**SHORT TASK A**.
Pull from the ray casting tutorial the passage between "This tutorial discusses" and "for download here.", inclusive, copying it word for word.

**SOURCE PASSAGE**.
━━━━━━━━━━━━━━━━
Ray Casting and Reflection

This tutorial discusses ray casting and reflection, achieved via the physics.rayCast() and physics.reflectRay() APIs respectively. It also follows along with a "real world" demo project available for download here.

What is Ray Casting?

At the most basic level, ray casting involves transmitting a ray — a straight line — from one point to another point, using it to detect if one or more physics bodies resides in that path. Among other things, this can be used to detect if an object resides in the firing path of a gun, the "line-of-sight" of an enemy, etc. Essentially, it's a quick and efficient way to query the physics world for the presence of other physics objects.

Corona also features a convenient API for reflecting a ray from any object it strikes. From any ray cast with a registered hit, physics.reflectRay() returns a vector representing the direction of the reflection, with a magnitude (length) of 1. This tutorial demonstrates both ray casting and ray reflection in practical usage.
━━━━━━━━━━━━━━━━
**INPUT MATERIAL**.
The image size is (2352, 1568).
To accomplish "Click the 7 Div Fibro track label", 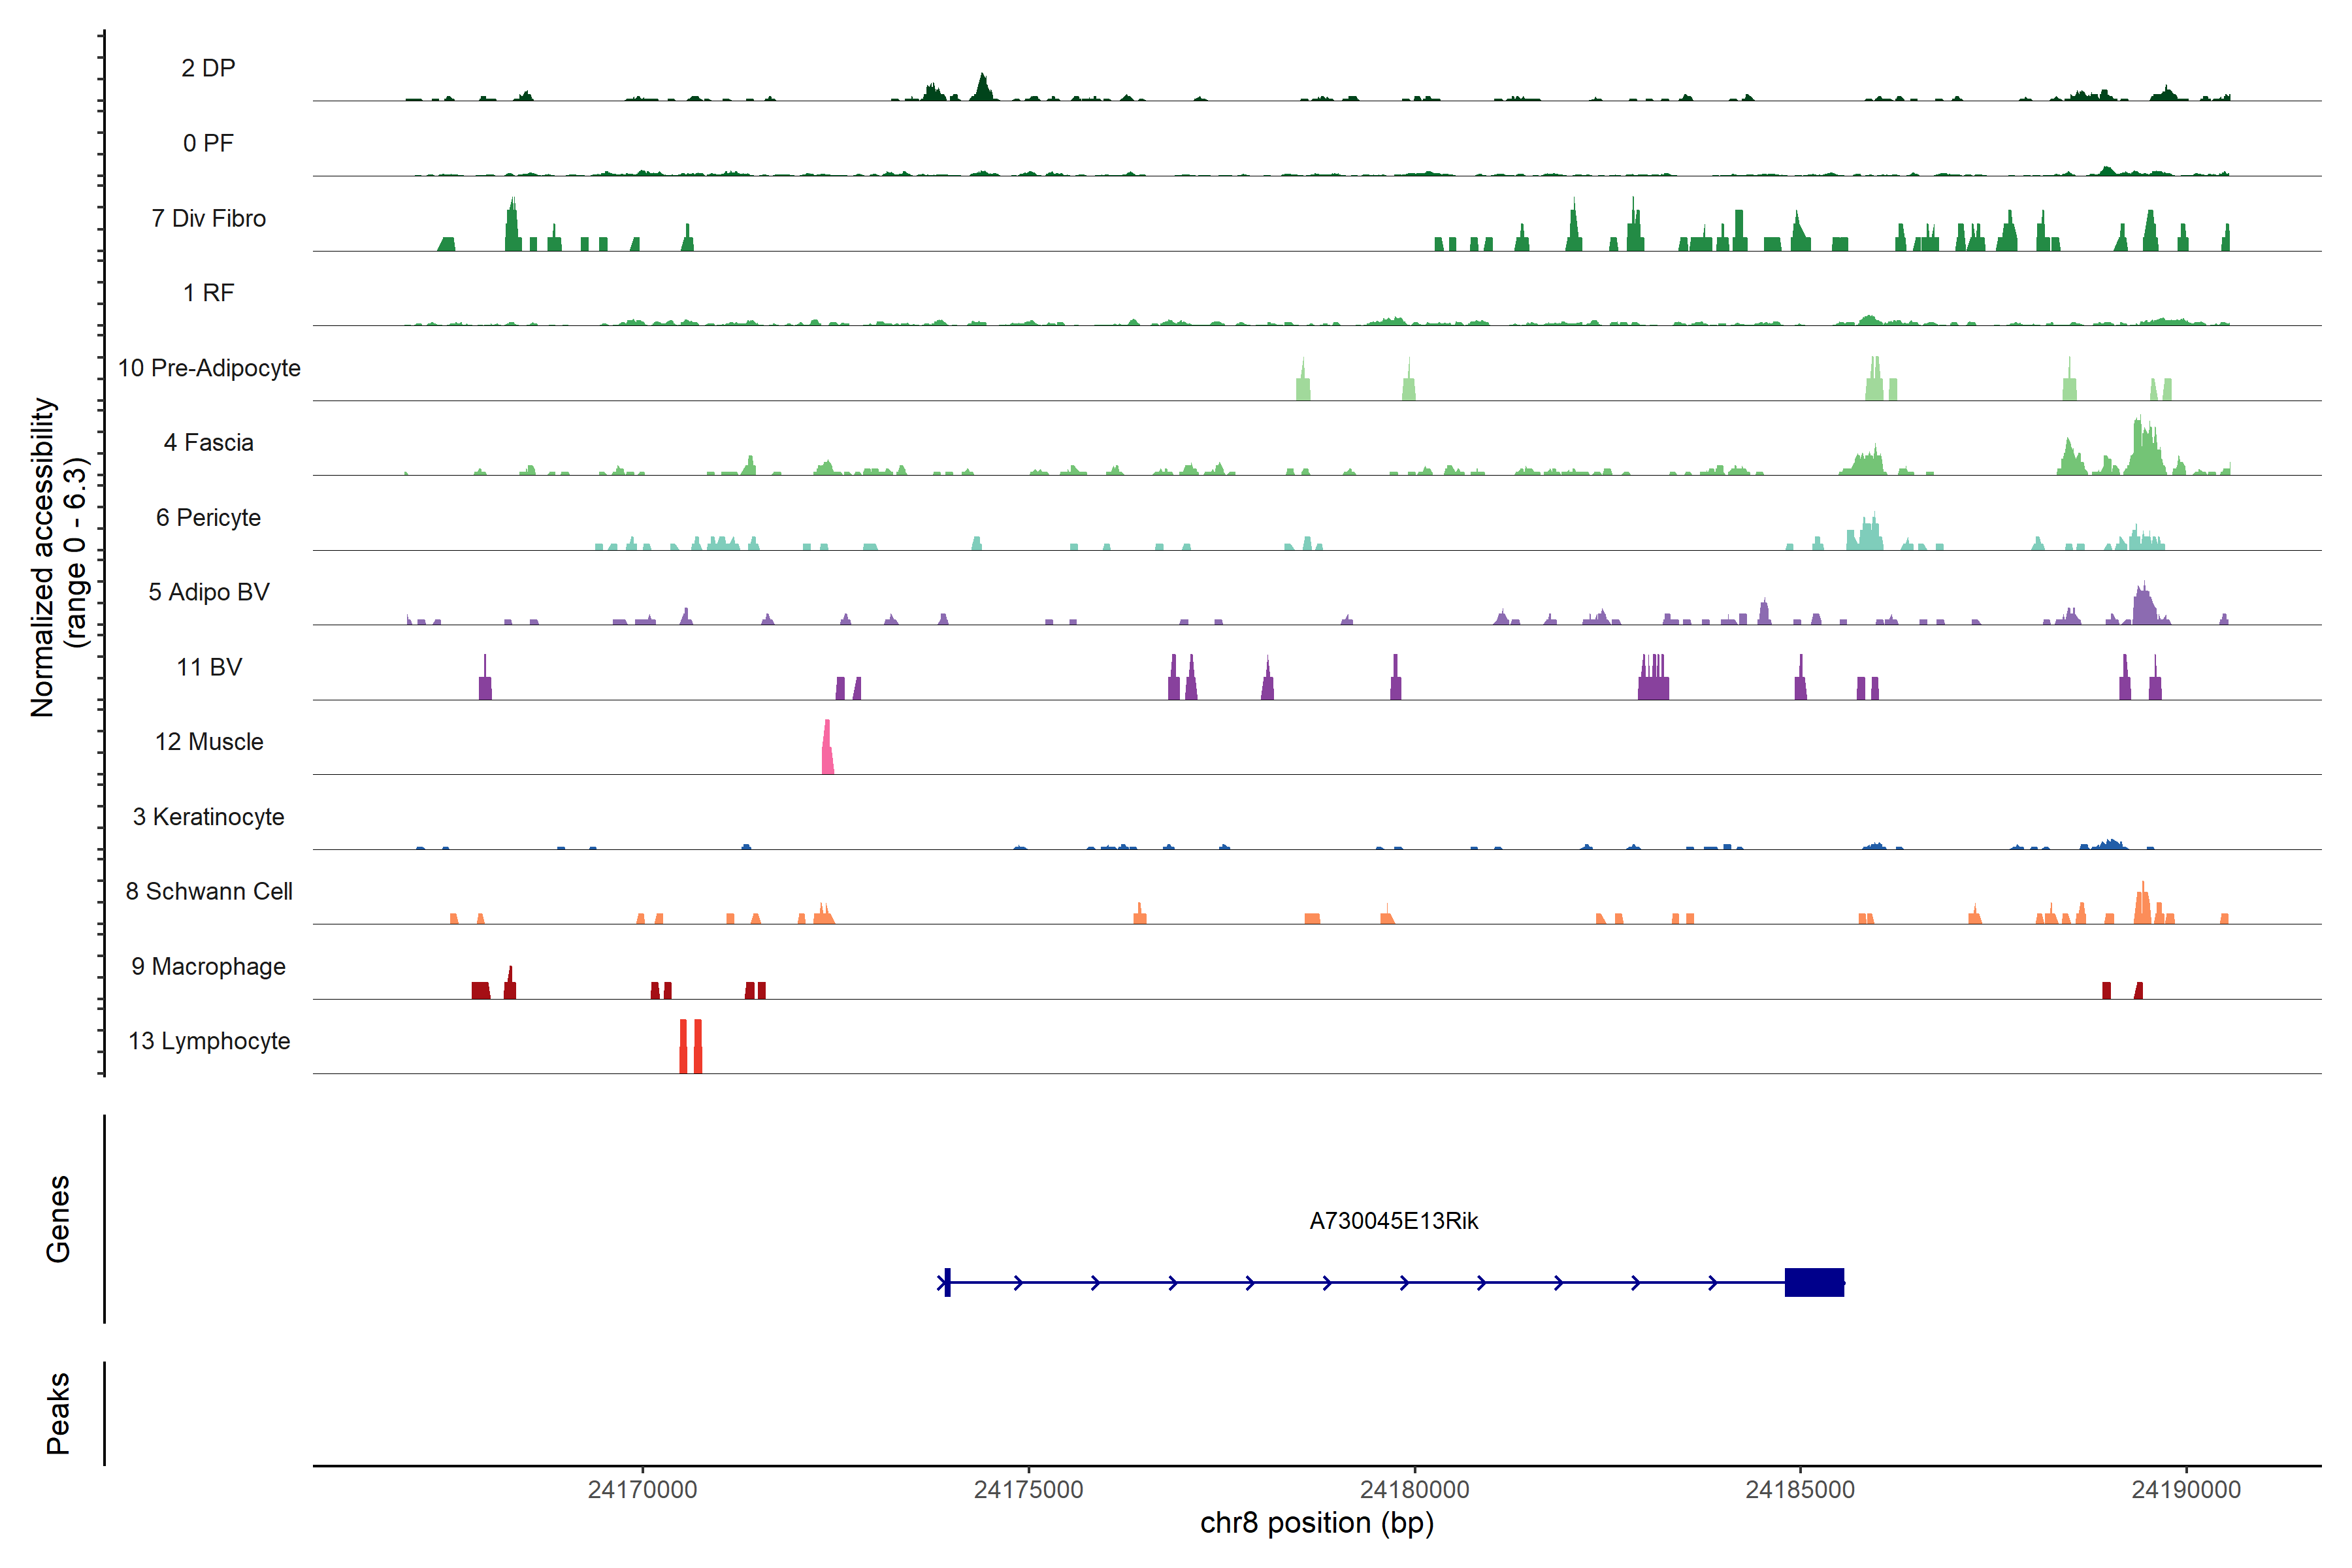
━━━━━━━━━━━━━━━━
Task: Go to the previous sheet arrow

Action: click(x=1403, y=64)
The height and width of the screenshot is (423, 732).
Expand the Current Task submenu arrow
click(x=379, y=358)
━━━━━━━━━━━━━━━━
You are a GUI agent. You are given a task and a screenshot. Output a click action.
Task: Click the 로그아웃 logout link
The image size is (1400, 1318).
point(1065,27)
━━━━━━━━━━━━━━━━
**SHORT TASK B**.
Put the records between the lines holding "The height and" and "click(x=379, y=358)", inclusive, into a two-column CSV with the headers request and action, with one row for each request. Place each request and its answer in a single quoted field, with line breaks replaced by spaces, and include only these records.

**ANSWER A**.
This tutorial discusses ray casting and reflection, achieved via the physics.rayCast() and physics.reflectRay() APIs respectively. It also follows along with a "real world" demo project available for download here.

**ANSWER B**.
request,action
"The height and width of the screenshot is (423, 732). Expand the Current Task submenu arrow","click(x=379, y=358)"